WHAT YOU ARE ASKED TO DO: Report every line below that contains the word "will", copying each one in full.

STORED RECORDS:
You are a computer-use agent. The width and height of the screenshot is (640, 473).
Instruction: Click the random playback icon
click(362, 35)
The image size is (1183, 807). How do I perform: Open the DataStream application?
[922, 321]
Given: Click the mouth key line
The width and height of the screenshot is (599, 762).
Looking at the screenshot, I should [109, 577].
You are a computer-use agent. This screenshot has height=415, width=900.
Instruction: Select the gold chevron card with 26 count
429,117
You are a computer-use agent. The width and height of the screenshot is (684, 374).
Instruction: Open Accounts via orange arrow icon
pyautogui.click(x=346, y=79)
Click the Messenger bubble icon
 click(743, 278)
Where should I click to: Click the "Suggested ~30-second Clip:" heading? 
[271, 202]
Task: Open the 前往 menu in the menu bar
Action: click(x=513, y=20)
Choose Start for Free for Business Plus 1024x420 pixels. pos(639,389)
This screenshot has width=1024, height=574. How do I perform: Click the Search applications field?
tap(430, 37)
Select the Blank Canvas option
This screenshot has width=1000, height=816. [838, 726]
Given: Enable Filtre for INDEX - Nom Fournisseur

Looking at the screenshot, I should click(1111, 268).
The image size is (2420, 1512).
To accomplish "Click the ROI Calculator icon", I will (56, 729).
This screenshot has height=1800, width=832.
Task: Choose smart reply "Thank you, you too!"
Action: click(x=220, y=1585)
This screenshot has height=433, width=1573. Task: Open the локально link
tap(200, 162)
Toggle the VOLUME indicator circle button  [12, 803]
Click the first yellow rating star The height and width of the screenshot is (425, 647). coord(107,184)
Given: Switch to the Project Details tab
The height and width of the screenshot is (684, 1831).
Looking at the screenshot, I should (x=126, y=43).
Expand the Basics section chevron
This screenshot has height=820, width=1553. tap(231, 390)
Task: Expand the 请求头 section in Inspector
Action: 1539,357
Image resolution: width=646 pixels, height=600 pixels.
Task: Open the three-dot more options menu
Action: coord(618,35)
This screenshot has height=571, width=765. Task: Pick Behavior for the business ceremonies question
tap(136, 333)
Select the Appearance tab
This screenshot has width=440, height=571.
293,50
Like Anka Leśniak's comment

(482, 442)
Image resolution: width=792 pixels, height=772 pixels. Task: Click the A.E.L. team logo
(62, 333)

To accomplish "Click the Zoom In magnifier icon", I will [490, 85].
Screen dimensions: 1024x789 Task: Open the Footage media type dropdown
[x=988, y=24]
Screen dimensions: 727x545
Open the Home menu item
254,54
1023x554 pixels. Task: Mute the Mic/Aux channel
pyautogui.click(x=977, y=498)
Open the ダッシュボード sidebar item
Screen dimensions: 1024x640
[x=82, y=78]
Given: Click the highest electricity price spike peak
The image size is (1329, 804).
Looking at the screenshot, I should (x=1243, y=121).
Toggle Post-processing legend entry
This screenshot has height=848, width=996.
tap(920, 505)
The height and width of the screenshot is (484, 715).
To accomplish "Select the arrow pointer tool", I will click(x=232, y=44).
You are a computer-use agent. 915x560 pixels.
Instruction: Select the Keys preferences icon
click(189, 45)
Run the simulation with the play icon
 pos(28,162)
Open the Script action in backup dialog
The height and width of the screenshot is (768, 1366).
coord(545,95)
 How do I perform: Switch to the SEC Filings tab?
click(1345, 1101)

SOLUTION TO THE EXERCISE:
To accomplish "Click the ROI Calculator icon", I will (56, 729).
To accomplish "Click the Zoom In magnifier icon", I will [490, 85].
To accomplish "Select the arrow pointer tool", I will click(x=232, y=44).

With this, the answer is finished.